SpaceX launches tiny critters, solar panels to space station
SpaceX launched thousands of tiny sea creatures to the International Space Station on Thursday, along with a plaque-fighting toothpaste experiment and powerful solar panels.
The 7,300-pound (3,300-kilogram) shipment—which also includes fresh lemons, onions, avocados and cherry tomatoes for the station's seven astronauts—should arrive Saturday.
SpaceX's Falcon rocket blasted into the hazy afternoon sky from Kennedy Space Center. The first-stage booster was new for a change, landing on an offshore platform several minutes after liftoff so it can be recycled for a NASA astronaut flight this fall.

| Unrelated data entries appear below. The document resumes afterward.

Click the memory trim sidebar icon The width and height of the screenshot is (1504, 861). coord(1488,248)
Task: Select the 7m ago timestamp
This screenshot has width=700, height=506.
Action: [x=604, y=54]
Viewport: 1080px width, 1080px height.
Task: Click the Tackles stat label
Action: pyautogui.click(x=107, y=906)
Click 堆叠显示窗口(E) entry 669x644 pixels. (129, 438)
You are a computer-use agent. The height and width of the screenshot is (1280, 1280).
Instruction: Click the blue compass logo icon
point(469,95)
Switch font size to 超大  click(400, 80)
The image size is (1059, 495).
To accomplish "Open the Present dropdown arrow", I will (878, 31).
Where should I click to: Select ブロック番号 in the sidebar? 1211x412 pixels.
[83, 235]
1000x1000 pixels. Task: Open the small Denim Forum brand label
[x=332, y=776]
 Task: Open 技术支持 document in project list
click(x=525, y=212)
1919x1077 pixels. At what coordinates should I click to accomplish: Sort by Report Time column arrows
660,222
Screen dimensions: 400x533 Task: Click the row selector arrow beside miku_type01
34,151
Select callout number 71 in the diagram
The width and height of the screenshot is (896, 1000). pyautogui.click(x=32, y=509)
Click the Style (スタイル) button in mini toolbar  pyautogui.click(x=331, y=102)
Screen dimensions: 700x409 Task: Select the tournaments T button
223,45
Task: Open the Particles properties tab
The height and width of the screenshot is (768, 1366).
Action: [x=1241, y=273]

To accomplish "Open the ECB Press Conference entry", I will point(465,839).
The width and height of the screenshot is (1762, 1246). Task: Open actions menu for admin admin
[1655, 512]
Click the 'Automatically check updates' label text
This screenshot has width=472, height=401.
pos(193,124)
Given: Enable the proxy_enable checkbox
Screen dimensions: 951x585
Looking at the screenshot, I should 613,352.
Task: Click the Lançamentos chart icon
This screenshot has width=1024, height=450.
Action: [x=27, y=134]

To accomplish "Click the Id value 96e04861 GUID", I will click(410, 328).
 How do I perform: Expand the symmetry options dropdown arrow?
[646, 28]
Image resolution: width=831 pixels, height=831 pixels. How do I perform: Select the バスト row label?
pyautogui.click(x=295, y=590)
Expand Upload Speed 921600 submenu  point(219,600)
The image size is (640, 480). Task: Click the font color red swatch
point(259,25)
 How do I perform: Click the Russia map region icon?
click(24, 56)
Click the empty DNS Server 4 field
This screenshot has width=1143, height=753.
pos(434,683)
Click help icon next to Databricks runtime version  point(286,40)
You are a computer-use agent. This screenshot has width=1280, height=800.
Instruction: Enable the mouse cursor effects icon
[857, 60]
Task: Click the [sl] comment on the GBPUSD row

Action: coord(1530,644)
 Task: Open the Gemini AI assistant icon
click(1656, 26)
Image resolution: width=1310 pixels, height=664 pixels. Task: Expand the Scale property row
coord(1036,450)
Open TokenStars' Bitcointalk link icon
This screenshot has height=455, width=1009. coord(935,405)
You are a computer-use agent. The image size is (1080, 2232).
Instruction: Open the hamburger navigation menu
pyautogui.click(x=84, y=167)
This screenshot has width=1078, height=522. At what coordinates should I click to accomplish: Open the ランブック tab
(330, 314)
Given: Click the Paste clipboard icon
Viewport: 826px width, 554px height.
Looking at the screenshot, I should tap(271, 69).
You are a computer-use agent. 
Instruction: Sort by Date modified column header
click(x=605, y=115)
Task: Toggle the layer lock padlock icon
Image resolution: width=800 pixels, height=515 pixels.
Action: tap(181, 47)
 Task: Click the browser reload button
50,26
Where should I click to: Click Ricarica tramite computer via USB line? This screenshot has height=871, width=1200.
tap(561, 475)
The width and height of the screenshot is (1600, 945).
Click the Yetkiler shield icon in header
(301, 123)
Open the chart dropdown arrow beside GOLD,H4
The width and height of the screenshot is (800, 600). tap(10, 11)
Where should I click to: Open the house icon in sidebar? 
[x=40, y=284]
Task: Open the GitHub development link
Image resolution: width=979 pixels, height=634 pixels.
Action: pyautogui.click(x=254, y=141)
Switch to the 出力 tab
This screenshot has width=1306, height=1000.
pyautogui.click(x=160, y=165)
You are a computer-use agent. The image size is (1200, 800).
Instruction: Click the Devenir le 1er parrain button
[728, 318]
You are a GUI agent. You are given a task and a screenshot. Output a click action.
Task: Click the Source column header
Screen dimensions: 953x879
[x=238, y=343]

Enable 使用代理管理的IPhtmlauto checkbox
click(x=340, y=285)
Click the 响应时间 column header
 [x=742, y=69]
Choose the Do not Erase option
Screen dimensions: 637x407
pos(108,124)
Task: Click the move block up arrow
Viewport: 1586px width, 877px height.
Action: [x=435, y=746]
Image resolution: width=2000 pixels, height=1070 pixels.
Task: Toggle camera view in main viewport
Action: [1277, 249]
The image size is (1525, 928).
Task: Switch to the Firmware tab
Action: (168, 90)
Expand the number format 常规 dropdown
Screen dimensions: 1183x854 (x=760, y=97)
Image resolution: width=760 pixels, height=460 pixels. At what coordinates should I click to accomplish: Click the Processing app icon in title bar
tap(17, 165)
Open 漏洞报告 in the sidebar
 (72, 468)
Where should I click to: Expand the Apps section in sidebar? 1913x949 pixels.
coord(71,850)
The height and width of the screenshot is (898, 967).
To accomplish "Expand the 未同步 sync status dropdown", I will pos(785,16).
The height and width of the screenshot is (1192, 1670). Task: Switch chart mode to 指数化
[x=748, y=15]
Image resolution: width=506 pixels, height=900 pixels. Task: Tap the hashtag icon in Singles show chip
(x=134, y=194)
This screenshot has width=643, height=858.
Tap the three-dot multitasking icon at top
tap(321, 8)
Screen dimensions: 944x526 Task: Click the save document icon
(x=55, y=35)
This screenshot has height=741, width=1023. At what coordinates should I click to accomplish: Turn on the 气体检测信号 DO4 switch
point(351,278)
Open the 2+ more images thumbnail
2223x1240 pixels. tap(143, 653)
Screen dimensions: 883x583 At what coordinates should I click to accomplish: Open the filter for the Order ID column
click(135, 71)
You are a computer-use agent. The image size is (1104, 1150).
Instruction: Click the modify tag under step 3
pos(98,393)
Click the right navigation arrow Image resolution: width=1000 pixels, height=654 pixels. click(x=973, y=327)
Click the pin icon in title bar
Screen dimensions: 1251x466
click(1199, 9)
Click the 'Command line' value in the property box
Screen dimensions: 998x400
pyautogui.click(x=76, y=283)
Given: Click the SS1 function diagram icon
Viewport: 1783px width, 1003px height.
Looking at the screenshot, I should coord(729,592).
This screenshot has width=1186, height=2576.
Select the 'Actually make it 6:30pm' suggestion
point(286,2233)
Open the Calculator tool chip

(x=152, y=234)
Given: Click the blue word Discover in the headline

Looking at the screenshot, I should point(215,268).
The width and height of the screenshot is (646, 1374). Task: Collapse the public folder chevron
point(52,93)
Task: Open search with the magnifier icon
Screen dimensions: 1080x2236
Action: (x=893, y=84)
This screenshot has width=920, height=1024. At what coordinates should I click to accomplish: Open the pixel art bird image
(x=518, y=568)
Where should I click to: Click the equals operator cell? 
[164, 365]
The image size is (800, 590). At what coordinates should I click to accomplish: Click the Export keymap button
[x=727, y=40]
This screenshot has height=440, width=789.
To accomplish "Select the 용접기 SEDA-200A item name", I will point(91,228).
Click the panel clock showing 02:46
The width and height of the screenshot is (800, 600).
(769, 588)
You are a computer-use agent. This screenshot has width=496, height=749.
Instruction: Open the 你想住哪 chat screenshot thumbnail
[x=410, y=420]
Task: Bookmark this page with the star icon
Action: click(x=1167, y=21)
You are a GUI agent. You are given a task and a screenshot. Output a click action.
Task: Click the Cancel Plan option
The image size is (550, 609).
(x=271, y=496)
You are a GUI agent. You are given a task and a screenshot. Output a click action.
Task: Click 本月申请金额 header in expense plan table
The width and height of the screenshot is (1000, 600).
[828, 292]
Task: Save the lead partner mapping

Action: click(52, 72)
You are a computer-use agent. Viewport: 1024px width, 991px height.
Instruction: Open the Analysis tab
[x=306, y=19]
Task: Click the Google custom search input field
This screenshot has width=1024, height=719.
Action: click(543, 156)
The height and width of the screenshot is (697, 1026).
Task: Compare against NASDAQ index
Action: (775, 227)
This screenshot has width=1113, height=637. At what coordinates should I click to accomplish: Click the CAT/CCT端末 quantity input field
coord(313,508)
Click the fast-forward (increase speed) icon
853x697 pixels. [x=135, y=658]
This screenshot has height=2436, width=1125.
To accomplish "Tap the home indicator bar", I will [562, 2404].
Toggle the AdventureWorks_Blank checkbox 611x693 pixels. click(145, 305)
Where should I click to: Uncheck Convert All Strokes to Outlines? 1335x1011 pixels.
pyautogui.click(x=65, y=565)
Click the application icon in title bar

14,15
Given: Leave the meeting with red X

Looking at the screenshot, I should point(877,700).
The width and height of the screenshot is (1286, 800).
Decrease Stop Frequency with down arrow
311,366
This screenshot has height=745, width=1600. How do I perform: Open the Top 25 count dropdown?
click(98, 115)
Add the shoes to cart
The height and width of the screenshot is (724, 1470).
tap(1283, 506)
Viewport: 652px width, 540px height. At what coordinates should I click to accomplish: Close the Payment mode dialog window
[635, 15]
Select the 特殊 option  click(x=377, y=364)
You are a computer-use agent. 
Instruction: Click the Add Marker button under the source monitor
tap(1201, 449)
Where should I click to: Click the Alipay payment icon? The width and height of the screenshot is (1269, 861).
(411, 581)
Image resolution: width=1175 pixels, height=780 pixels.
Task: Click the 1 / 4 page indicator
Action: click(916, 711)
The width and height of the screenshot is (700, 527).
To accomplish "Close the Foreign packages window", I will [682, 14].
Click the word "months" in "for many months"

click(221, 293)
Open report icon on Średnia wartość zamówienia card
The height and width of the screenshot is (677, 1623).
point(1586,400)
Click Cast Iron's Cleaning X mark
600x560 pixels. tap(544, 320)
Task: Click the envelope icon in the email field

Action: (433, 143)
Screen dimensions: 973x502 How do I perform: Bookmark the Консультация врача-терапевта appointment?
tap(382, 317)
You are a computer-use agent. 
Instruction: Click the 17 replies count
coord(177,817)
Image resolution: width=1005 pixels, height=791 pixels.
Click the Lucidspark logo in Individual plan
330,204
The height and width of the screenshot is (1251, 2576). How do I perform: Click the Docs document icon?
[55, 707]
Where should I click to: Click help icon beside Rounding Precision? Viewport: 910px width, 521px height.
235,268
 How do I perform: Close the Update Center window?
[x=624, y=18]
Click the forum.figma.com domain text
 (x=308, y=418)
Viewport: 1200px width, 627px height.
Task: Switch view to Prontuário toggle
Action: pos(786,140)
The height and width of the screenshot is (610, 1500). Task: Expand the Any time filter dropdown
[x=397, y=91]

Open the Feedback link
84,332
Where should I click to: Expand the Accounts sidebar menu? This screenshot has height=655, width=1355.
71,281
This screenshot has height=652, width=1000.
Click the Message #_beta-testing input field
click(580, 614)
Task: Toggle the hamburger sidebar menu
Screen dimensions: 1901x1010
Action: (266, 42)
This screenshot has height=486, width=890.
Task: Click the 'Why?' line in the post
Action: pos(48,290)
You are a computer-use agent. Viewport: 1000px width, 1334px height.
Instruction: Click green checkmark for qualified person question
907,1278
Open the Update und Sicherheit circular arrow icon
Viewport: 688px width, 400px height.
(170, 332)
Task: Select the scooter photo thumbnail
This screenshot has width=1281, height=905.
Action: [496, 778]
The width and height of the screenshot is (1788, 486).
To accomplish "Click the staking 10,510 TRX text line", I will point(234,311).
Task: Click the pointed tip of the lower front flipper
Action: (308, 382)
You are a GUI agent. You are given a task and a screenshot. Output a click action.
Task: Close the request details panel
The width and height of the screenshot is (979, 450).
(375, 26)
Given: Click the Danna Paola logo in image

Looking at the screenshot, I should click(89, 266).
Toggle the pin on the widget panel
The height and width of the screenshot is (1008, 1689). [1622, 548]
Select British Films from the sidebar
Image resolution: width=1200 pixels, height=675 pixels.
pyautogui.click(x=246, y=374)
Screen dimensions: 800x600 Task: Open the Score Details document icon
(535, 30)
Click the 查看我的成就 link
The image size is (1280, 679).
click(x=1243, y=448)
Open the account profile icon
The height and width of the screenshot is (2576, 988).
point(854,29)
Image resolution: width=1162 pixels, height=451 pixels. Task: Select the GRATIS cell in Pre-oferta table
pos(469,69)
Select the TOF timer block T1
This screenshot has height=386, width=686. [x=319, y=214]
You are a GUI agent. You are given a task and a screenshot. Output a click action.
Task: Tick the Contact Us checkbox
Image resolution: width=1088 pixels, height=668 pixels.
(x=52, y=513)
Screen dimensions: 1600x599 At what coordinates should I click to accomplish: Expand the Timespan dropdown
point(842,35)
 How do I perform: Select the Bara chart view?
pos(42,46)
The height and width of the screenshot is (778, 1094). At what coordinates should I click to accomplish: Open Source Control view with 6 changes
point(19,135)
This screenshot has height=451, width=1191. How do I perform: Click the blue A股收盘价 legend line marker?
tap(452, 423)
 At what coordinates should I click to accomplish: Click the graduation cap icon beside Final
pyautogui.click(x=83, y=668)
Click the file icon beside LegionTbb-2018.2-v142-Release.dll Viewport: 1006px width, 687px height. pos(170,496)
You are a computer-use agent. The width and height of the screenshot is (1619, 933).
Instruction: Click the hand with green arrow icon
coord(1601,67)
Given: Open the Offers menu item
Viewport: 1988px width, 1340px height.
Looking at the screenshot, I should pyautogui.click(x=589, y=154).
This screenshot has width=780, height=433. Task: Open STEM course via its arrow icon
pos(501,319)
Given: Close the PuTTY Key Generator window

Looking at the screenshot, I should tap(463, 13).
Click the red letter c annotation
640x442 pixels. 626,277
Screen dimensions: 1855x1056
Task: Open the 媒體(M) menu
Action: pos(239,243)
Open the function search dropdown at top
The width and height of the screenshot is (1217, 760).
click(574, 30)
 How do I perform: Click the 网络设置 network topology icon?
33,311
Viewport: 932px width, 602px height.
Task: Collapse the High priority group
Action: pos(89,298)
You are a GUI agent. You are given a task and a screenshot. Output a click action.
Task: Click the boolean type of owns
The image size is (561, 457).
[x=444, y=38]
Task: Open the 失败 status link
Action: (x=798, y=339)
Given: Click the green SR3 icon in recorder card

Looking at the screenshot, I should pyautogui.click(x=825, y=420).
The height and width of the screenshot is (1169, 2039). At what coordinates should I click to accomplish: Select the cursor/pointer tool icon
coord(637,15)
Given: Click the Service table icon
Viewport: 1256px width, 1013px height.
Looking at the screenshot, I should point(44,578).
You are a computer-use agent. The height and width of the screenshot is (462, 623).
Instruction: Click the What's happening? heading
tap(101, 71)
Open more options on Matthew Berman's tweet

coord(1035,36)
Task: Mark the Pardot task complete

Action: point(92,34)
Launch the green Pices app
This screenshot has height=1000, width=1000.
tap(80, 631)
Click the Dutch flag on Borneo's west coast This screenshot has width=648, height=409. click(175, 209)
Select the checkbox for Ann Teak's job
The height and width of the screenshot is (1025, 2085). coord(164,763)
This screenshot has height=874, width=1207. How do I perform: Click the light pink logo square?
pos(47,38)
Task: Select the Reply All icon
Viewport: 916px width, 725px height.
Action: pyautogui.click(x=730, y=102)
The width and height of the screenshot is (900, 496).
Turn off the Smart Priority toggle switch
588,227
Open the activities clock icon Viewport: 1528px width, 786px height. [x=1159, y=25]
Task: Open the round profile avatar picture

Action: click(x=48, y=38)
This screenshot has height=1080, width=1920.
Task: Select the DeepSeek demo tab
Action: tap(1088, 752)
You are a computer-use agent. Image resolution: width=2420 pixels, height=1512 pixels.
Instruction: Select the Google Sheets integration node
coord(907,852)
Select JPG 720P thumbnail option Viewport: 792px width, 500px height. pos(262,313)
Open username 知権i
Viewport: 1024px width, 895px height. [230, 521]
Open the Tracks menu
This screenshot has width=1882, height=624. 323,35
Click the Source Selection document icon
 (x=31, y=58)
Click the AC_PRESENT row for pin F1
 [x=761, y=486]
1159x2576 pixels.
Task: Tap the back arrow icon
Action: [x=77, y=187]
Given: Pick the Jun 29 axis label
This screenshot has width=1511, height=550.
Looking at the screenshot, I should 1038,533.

The Dragon cargo capsule—also brand new—is delivering the first of three sets of high-tech solar panels designed to bolster the space station's aging power grid. Astronauts will conduct two spacewalks later this month to help install the two roll-out panels alongside solar wings that have been in continuous operation for 20 years.
More power will be needed to accommodate the growing number of ticket-buying visitors, NASA's space station program manager, Joel Montalbano, said Wednesday.
The cargo includes samples of saliva and oral bacteria from dental patients that will be treated with toothpaste and mouthwash in an experiment aimed at keeping astronauts' teeth and gums healthy in space.
"There's no guarantee that the Earth methods will work in zero gravity," researcher Jeffrey Ebersole of the University of Nevada Las Vegas said in a statement.
Also headed to the orbiting lab: 20,000 tardigrades, better known as water bears, and 128 bobtail squid, as well as chile pepper plants and cotton seedlings.
Tardigrades can survive in drastic environments on Earth and even in the vacuum of space. Launched frozen, these microscopic extremophiles will be thawed and revived aboard the space station. By identifying the genes behind the animals' adaptability, scientists hope to better understand the stresses on the human body during long space stays.
The baby bobtail squid are part of a study investigating the relationship between beneficial bacteria and their animal hosts.
This is SpaceX's 22nd station supply run for NASA. The space agency turned to private companies to transport cargo and astronauts following the shuttles' retirement a decade ago.